## ACTIVITY
Once the records have been read, set every one down as it stands.

## EXTRACTED INFORMATION
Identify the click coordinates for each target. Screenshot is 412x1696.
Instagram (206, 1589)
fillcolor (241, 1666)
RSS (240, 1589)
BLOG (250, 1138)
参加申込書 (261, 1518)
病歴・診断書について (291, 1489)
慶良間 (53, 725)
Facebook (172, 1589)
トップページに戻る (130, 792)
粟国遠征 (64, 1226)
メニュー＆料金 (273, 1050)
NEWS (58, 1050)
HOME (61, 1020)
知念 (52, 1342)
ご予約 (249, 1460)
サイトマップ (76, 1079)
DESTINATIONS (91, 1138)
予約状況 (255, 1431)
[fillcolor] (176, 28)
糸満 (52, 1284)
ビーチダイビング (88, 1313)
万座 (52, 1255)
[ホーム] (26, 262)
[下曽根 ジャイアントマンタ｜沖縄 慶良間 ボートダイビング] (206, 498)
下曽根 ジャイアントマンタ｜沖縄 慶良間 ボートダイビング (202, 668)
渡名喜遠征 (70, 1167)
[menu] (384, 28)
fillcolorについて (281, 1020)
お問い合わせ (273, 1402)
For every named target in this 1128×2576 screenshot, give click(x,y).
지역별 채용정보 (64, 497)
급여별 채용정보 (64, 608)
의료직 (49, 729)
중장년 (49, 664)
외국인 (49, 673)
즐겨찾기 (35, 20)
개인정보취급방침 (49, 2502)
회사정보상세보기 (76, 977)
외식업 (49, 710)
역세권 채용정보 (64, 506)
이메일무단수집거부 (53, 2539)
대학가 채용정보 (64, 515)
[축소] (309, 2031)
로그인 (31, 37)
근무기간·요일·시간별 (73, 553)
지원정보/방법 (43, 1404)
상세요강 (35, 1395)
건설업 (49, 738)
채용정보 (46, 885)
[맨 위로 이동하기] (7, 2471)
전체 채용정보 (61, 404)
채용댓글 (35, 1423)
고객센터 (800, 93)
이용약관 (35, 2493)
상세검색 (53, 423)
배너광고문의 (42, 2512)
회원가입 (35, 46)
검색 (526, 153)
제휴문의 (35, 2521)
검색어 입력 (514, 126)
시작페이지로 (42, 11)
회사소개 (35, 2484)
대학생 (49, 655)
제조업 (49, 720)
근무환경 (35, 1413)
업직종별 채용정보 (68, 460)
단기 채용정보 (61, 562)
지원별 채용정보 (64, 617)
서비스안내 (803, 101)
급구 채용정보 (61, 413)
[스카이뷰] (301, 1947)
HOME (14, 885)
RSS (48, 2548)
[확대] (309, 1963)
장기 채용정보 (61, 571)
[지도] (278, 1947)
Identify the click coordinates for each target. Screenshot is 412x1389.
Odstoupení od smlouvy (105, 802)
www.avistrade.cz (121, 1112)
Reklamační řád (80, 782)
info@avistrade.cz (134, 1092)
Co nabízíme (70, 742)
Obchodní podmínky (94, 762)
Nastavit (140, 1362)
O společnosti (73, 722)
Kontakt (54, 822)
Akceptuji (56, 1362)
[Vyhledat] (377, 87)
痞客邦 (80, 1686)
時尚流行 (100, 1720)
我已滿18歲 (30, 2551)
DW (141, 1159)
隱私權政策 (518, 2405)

## SOLUTION
Identify the click coordinates for each target. Screenshot is 412x1696.
Instagram (206, 1589)
fillcolor (241, 1666)
RSS (240, 1589)
BLOG (250, 1138)
参加申込書 (261, 1518)
病歴・診断書について (291, 1489)
慶良間 (53, 725)
Facebook (172, 1589)
トップページに戻る (130, 792)
粟国遠征 (64, 1226)
メニュー＆料金 (273, 1050)
NEWS (58, 1050)
HOME (61, 1020)
知念 (52, 1342)
ご予約 (249, 1460)
サイトマップ (76, 1079)
DESTINATIONS (91, 1138)
予約状況 (255, 1431)
[fillcolor] (176, 28)
糸満 (52, 1284)
ビーチダイビング (88, 1313)
万座 (52, 1255)
[ホーム] (26, 262)
[下曽根 ジャイアントマンタ｜沖縄 慶良間 ボートダイビング] (206, 498)
下曽根 ジャイアントマンタ｜沖縄 慶良間 ボートダイビング (202, 668)
渡名喜遠征 (70, 1167)
[menu] (384, 28)
fillcolorについて (281, 1020)
お問い合わせ (273, 1402)
For every named target in this 1128×2576 screenshot, give click(x,y).
지역별 채용정보 (64, 497)
급여별 채용정보 (64, 608)
의료직 (49, 729)
중장년 (49, 664)
외국인 (49, 673)
즐겨찾기 (35, 20)
개인정보취급방침 (49, 2502)
회사정보상세보기 (76, 977)
외식업 (49, 710)
역세권 채용정보 (64, 506)
이메일무단수집거부 (53, 2539)
대학가 채용정보 (64, 515)
[축소] (309, 2031)
로그인 (31, 37)
근무기간·요일·시간별 (73, 553)
지원정보/방법 (43, 1404)
상세요강 (35, 1395)
건설업 (49, 738)
채용정보 (46, 885)
[맨 위로 이동하기] (7, 2471)
전체 채용정보 (61, 404)
채용댓글 (35, 1423)
고객센터 (800, 93)
이용약관 (35, 2493)
상세검색 (53, 423)
배너광고문의 (42, 2512)
회원가입 (35, 46)
검색 (526, 153)
제휴문의 (35, 2521)
검색어 입력 (514, 126)
시작페이지로 (42, 11)
회사소개 (35, 2484)
대학생 (49, 655)
제조업 (49, 720)
근무환경 (35, 1413)
업직종별 채용정보 (68, 460)
단기 채용정보 (61, 562)
지원별 채용정보 (64, 617)
서비스안내 (803, 101)
급구 채용정보 (61, 413)
[스카이뷰] (301, 1947)
HOME (14, 885)
RSS (48, 2548)
[확대] (309, 1963)
장기 채용정보 (61, 571)
[지도] (278, 1947)
Identify the click coordinates for each target. Screenshot is 412x1389.
Odstoupení od smlouvy (105, 802)
www.avistrade.cz (121, 1112)
Reklamační řád (80, 782)
info@avistrade.cz (134, 1092)
Co nabízíme (70, 742)
Obchodní podmínky (94, 762)
Nastavit (140, 1362)
O společnosti (73, 722)
Kontakt (54, 822)
Akceptuji (56, 1362)
[Vyhledat] (377, 87)
痞客邦 (80, 1686)
時尚流行 (100, 1720)
我已滿18歲 (30, 2551)
DW (141, 1159)
隱私權政策 (518, 2405)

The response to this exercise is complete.